One could go on, but why bother. For Catholics, all the "other issues" are irrelevant of course. So naturally, I understand you don't care.

That list of issues "on the original list" Gitmo, torture et al - they were also up for election. Did you care to know?

I'll take kant seriously when he shows he takes himself so.
See? kant is stupid. So what he says is stupid. End of story. Move on. Ya all, remember it's all about abortion. Remember the mantra "election-abortion, election-abortion"


Kant you see the double standard (hypocrisy) in your 1:36 post?


Kant, you are doing a serious disservice to voting Catholics. For many Catholics, the issues they vote on are guided by a sense of natural law. Life issues such as abortion and euthanasia are paramount, followed by other serious issues such as care for the poor and the sick.

Sure, there are some politicians who take up the flag of pro-life issues with cynicism, but in many areas (for example, here in San Francisco) to be pro-life is politically lethal for anyone seeking elected office. Support of the pro-life movement out here and in many other parts of the country isn't an easy choice or a mindless way of avoiding other issues--it's an essential part of being Catholic.


Kant, you are doing a serious disservice to voting Catholics.

Really? Voting Catholics just rubber-stamp everything else, for the sake of abortion issue?

How many of you vote in primaries to make sure that the between two pro-life candidates the one that comes out is a one that is _competent_ to govern?

San Francisco? Let me tell you - there was Davis, Arnold and McClintok. And Bishop Weigand. You know what the Bishop did? The story of the one that thundered against Davis re: abortion previously?

There was a clear pro-life candidate - McClintock.

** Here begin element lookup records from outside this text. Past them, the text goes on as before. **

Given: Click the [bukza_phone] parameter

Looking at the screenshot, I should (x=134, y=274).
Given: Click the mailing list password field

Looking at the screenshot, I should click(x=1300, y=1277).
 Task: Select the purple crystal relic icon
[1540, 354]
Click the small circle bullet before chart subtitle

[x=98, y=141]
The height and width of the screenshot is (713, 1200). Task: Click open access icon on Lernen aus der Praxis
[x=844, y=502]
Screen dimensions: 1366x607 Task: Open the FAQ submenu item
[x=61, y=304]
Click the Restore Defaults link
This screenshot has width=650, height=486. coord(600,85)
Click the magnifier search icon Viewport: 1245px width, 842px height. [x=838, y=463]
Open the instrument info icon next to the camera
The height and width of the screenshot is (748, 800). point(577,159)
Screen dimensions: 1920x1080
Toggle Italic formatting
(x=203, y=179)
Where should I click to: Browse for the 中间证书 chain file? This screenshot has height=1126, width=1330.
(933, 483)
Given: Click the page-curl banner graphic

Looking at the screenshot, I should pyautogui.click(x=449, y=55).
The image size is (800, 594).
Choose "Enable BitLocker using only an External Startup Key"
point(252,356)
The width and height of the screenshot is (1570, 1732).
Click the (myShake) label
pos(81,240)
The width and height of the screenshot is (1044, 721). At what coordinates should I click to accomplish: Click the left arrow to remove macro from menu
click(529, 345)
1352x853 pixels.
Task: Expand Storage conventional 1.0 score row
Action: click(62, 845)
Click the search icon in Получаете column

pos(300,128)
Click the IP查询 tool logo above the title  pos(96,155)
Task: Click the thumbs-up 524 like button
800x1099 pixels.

The options were clear - speak strongly for life - Arnold loses, Davis wins. Keep mum - and Arnold wins.

Either way, winning for the cause was out.

There was an opportunity to stand up for a "paramount issues".

Oh, I forgot - "Life issues such as abortion and euthanasia are paramount" only if railing against abortion results in Republicans winning.

It is coming up again - as Rudy Guliani. Let us see how many Weigands are out there.


kant

I think you are giving way to much agency to the bishops here. How many catholics really pay that much attn to what they say and how much does it really influence the manner that people actually vote?

pax


No debate was crushed by supposedly trotting out abortion. I heard plenty of people freely give their voice to justifying votes for abortion candidates. Their arguments certainly got crushed simply because they were bad arguments. A classic example of losers-weepers.

As far as the lame cry of "single issue!" it is not that difficult--if one is a consequentialist regarding abortion, it is reasonable to assume they will be consequentialists on everything else. Kinda like after candidates were caught in sex scandals people asked "What does a candidates' personal life have to do with his ability lead?" Simple. If the guy has little problem lying and breaking promises to his wife, then it stands to reason that he will have even less problems with lying to everyone else.


I get a buck fifty from the Texas GOP everytime I preach against abortion. Doesn't everyone?